I know that there is no 'nice' solution to this question, but I'm just curious if there exists a solution at all...
Let $c$ be the $n$-cube $[0,1]^n$.
Given a vector $a\in c$, we can look at the value $A_T:=\sup_{x\in c}\inf_{t\in[0,T]}d(x,ta)$ where $d$ is the "mod" metric (I don't know the proper name) with $d(x,y):=\min_{z\in\mathbf{Z}^n}\|y-x+z\|$.
For some $a$, $A_T$ will decrease faster than for others. For example if the $a_i$ have a common multiple, $A_T$ stops decreasing after reaching that multiple. But is there an $a$ such that $A_T$ dominates all the other $A'_T$s after some point, in the sense that there is some $T_0>0$ with $A_T\le A_T'$ for $T\ge T_0$.
Maybe $a:=(\phi^{-i})_{i<n}$ is ideal, with $\phi$ being the golden ratio?
Examples as you have asked for can be constructed using dimensional considerations.
Let's suppose for instance that we are in dimension $n=3$, and that the vector $a = (a_1,a_2,a_3)$ is limited to dimension $2$ by selecting $a_3=0$: $$a = (a_1,a_2,0) $$ If $x = (0,0,.1)$ then it follows that $A_T = .1$ for all $T \ge 0$. More generally, if $x = (K a_1, K a_2, .1)$ then for all $T \ge K$ we have $A_T = .1$.
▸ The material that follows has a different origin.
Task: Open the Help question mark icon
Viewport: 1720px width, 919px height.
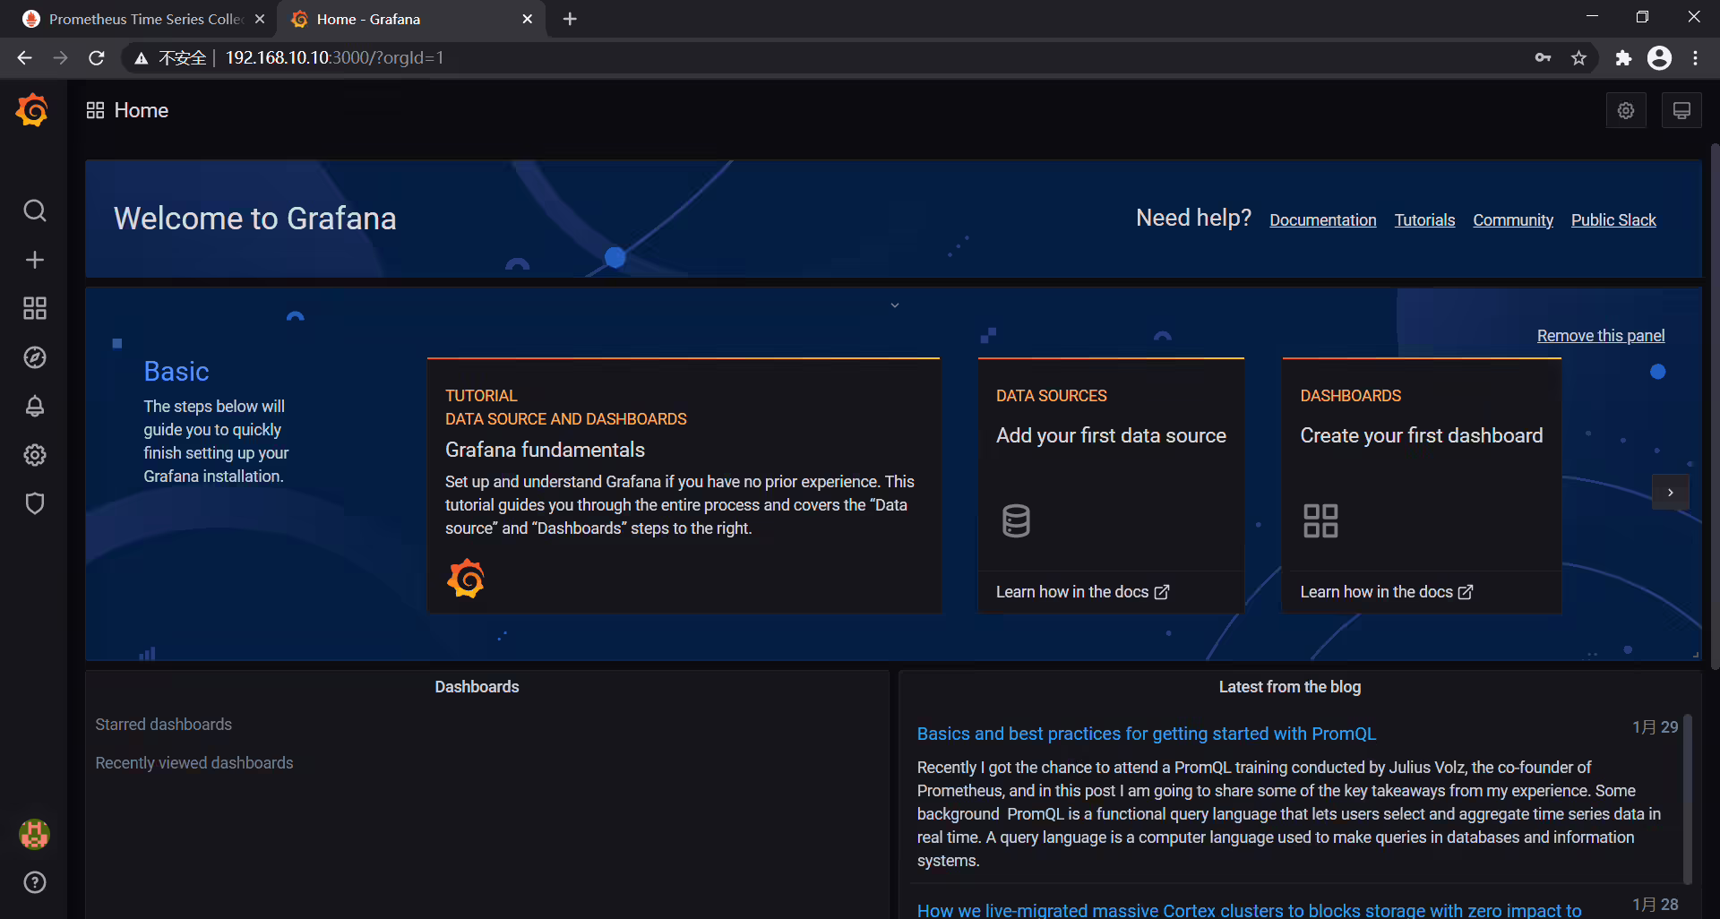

What can occur more generally in dimension $n=3$ is that there exist integers $P,Q,R$ such that $(P,Q,R) \cdot (a_1,a_2,a_3) = Pa_1 + Q a_2 + Ra_3 = 0$. In this situation, consider the set $S$ that is obtained by taking the union of the plane $Px+Qy+Rz=0$ with all of its translates under the action of $\mathbb Z^3$. The individual planes comprising the set $S$ are separated from each other by a positive distance, i.e. $S$ is not a dense subset of $\mathbb R^3$. Suppose we choose a number $\epsilon$ which is less than half that distance. Suppose also that we take the point $x$ so that the vector from $(0,0,0)$ to $x$ points in the same direction as the vector $\langle P,Q,R \rangle$ and has length equal to $\epsilon$: $$x = \frac{\epsilon}{\sqrt{P^2 + Q^2 + R^2}} \bigl(P,Q,R\bigr) $$ In this case again it follows that $A_T = \epsilon$ for all $T \ge 0$.